4108943242I1A020005Pengaruh Perilaku Hidup Bersih dan Sehat (PHBS) terhadap Kejadian Tuberkulosis Paru di Desa Ledug Kecamatan Kembaran Kabupaten BanyumasLatar Belakang : Tuberkulosis atau TBC adalah penyakit menular yang disebabkan oleh infeksi bakteri Mycobacterium tuberkulosis di paru. Data tahun 2021 menunjukkan, ada sekitar 969.000 kasus penderita Tuberkulosis Paru di Indonesia, sedangkan kasus Tuberkulosis Paru di Desa Ledug merupakan desa dengan kasus Tuberkulosis Paru tertinggi di Kecamatan Kembaran pada periode Januari-September 2023 di wilayah kerja Puskesmas Kembaran II sebanyak 30 kasus. Tuberkulosis Paru memerlukan intervensi perilaku kesehatan. Penelitian ini bertujuan untuk mengetahui pengaruh antara PHBS terhadap kejadian Tuberkulosis Paru di Desa Ledug, Kecamatan Kembaran Kabupaten Banyumas.
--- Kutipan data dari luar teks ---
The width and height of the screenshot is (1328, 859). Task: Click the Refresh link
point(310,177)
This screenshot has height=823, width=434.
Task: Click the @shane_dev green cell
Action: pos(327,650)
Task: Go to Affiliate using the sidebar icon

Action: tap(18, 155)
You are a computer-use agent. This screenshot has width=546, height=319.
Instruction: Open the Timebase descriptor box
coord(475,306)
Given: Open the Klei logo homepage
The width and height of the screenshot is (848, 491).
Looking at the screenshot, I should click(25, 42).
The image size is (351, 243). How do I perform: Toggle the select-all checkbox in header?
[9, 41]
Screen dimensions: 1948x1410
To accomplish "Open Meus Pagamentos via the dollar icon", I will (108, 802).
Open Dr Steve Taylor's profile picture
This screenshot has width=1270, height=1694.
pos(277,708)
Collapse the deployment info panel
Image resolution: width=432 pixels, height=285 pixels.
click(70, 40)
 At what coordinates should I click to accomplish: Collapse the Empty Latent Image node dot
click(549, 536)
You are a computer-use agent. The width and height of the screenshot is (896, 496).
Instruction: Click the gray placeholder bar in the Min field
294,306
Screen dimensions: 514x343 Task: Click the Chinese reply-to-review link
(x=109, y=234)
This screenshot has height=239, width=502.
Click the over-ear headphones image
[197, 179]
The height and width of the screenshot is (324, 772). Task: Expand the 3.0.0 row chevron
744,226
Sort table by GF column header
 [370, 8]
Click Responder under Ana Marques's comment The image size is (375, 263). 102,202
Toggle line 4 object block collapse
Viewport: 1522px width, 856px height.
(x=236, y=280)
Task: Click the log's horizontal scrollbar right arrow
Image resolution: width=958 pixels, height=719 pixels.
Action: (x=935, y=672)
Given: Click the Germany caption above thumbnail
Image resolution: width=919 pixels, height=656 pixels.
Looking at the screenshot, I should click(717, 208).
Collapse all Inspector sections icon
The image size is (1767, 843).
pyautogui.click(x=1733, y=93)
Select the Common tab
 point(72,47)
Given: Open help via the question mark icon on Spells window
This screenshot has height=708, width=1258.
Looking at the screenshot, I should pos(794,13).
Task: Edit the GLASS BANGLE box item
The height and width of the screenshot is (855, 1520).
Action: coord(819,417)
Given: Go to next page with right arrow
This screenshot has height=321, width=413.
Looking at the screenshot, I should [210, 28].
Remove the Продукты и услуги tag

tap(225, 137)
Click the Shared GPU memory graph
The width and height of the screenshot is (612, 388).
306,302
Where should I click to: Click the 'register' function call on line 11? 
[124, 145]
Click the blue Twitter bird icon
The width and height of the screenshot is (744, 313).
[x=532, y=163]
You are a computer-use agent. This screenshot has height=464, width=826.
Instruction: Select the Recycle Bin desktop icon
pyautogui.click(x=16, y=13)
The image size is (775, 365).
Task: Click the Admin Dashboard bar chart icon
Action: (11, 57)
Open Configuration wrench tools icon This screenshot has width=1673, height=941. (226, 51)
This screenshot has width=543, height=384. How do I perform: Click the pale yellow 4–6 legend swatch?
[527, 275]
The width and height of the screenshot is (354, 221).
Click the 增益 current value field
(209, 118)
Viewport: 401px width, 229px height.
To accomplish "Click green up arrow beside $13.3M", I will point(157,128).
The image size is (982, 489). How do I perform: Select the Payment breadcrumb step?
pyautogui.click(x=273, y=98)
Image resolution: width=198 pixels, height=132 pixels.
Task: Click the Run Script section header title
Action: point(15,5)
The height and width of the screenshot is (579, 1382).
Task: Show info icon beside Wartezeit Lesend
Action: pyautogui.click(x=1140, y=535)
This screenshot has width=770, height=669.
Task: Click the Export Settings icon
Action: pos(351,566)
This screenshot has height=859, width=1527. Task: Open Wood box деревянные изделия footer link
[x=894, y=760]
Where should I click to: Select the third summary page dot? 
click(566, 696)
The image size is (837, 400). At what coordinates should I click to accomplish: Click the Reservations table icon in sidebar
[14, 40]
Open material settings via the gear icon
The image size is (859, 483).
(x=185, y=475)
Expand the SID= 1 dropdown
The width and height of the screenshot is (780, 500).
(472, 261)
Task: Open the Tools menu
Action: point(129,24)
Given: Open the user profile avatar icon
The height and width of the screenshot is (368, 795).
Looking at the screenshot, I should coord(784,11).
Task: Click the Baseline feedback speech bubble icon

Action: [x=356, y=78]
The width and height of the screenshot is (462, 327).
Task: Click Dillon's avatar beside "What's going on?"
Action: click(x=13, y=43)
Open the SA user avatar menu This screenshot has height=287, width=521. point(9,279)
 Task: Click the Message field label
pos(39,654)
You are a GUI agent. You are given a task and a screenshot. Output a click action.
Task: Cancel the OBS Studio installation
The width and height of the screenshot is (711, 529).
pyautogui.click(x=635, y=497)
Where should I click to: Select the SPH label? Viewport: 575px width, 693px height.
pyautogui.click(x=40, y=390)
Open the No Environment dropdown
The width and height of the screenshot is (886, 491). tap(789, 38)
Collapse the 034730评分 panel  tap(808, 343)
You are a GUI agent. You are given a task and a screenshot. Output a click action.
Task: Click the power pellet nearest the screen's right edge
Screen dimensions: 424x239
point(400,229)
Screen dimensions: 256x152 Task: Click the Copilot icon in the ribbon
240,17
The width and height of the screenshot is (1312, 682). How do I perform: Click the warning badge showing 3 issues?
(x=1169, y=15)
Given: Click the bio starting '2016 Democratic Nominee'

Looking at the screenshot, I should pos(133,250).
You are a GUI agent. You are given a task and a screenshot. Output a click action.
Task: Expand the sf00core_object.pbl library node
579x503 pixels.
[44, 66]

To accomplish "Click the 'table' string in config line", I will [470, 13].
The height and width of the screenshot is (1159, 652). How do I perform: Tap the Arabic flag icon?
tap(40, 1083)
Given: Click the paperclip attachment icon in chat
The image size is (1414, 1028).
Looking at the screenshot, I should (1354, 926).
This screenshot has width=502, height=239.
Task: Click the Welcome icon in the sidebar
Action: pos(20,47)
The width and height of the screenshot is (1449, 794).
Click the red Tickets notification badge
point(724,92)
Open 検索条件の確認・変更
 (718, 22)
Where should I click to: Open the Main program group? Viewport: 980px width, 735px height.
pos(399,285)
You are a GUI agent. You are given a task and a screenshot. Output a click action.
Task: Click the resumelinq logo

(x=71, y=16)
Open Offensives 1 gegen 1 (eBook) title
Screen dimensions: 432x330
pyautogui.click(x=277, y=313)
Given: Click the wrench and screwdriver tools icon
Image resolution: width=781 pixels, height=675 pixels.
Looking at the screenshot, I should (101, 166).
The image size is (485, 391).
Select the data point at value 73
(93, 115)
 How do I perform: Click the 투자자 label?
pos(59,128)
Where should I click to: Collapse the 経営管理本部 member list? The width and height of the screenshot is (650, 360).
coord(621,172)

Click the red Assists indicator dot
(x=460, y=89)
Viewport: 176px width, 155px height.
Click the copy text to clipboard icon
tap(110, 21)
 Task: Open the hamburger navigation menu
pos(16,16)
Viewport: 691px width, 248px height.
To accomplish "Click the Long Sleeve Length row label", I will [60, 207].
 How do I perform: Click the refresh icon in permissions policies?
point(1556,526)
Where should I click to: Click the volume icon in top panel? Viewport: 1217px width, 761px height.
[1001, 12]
Metode : Penelitian ini menggunakan pendekatan case control dan dilakukan mulai bulan Oktober hingga bulan Desember 2023. Responden kelompok kasus sebanyak 30 orang diambil menggunakan metode total sampling, sedangkan kelompok kontrol diambil menggunakan purposive sampling dengan perbandingan 1:1. Variabel penelitian ini meliputi bebas, yaitu aktivitas fisik, pola makan, perilaku merokok, CTPS dengan variabel terikat yaitu kejadian Tuberkulosis Paru. Analisis yang digunakan meliputi univariat, bivariat, dan multivariat.

Hasil Penelitian : Variabel yang berhubungan dengan kejadian Tuberkulosis Paru adalah CTPS (p-value: 0,030) Variabel yang tidak berhubungan dengan kejadian Tuberkulosis Paru adalah aktivitas fisik (p-value: 0,434), pola makan (p-value: 0,605) dan perilaku merokok (p-value: 0,424). Variabel yang berpengaruh terhadap kejadian Tuberkulosis Paru adalah CTPS (p-value: 0,025) dengan nilai OR=3,749

Kesimpulan : Ada faktor yang memengaruhi kejadian Tuberkulosis Paru di Desa Ledug Kecamatan Kembaran Kabupaten Banyumas.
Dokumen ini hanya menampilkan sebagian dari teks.